Fortunately, a former employer helped him out. During a semester away in Boston during his junior year, Schmidt had proven his mettle in a six-month gig at the Boston Globe. He’d clerked there and had written a handful of stories.
“The Globe had sent a letter to the Times, saying that if they needed someone to answer the phone, I had hands,” Schmidt said. “So, two weeks into being in New York without a job, they hired me.”
There was only one problem: they told him he would never—ever—write for the paper.
“They don’t want clerks to think it’s a training program to become a reporter,” Schmidt said, admitting that very few clerks ever make it into print. “They want people to have more experience when they hire reporters.”
So Schmidt “put every single waking moment” into proving that he had the drive and talent to make it. He was first assigned to the foreign desk, and in between answering phones, making copies, and getting coffee, he began to publish stories. His first piece was a 300-word obit on the opera soprano Helen Phillips. Eventually, perhaps because of an internship he once had in the public relations department of the New York Liberty, he started clerking at the sports desk. There he covered everything from former tennis great Michael Chang’s theology studies to Kareem Abdul-Jabbar’s favorite food (Thai).

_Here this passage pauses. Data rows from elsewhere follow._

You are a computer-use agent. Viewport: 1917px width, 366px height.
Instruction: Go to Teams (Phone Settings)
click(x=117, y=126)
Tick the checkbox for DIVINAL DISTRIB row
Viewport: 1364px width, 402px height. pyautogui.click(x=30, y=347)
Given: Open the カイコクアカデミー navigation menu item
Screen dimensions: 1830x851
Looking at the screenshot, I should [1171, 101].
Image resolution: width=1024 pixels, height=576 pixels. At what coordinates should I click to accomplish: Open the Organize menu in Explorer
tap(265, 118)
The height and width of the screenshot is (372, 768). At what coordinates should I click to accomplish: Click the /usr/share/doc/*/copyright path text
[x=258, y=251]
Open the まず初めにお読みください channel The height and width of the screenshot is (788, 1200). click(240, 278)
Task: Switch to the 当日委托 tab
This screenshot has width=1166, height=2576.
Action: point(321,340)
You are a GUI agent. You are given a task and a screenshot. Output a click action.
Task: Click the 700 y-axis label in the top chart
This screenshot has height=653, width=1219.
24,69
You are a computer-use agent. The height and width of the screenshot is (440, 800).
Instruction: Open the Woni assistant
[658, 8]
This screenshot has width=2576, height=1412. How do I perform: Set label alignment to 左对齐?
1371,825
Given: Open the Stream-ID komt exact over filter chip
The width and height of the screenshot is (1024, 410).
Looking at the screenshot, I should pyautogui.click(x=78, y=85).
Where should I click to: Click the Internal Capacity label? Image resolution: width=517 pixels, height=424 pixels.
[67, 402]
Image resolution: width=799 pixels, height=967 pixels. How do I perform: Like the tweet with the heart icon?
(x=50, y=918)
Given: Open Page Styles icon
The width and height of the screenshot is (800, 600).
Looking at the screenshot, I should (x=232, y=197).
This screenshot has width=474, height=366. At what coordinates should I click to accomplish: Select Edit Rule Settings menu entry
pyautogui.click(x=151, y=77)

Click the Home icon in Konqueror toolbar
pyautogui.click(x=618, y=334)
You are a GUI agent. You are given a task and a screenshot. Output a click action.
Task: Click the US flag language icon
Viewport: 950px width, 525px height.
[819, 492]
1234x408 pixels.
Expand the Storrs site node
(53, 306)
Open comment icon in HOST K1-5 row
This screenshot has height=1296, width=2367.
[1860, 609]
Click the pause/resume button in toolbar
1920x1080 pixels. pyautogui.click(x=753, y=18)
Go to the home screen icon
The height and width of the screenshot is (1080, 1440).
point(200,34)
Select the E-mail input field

“I started writing so much that in the fall of ’06, a little more than a year after I started there, they told me to go out and be a freelancer for them with no guarantee of ever getting hired,” Schmidt said. “Because of union rules, I had to go home and work from my house because I couldn’t work in the office. So I sat in my dark apartment on the Upper East Side, and I was told that they wanted me to cover off-the-field issues and legal stuff in sports, so I basically tried to teach myself to do that.”
His big break came in summer 2007, when sports editor Tom Jolly sent him to Maryland to cover the Michael Vick dog-fighting story. Schmidt located many of the ferocious pit bulls that had been confiscated from Vick’s property in Virginia.
“They gave me a lot of responsibility on that story,” Schmidt said. “They sort of put the rookie on the mound.”
The rookie started pitching fastballs as he gradually assembled a Rolodex of contacts that eventually led to people with knowledge of “the list.” But while Schmidt continues to cover the doping drama—including the mounting allegations that Lance Armstrong partook—he’s eager to branch out.
Late last year, as part of a Times training program, he was assigned to cover the New York Police Department for six months. During that time, he published stories on homicides and house fires, suicides and subway deaths, and even got a few by-lines for relaying information about Faisal Shahzad, who confessed June 21 in Federal District Court to the Times Square car bomb attempt on May 1, 2010.
Now that he’s made it, Schmidt remains just as committed to his job as he was when he first tried to prove himself. He works both in the office and at home, and says he keeps “newspaper hours,” which are often in flux.
“Sometimes it’s early and sometimes not; sometimes it’s late and sometimes not; sometimes it’s six days a week and sometimes it’s not,” he said. “I have a fair amount of flexibility, as long I’m producing. You need to produce. You gotta produce, you gotta be accurate, you gotta be good.”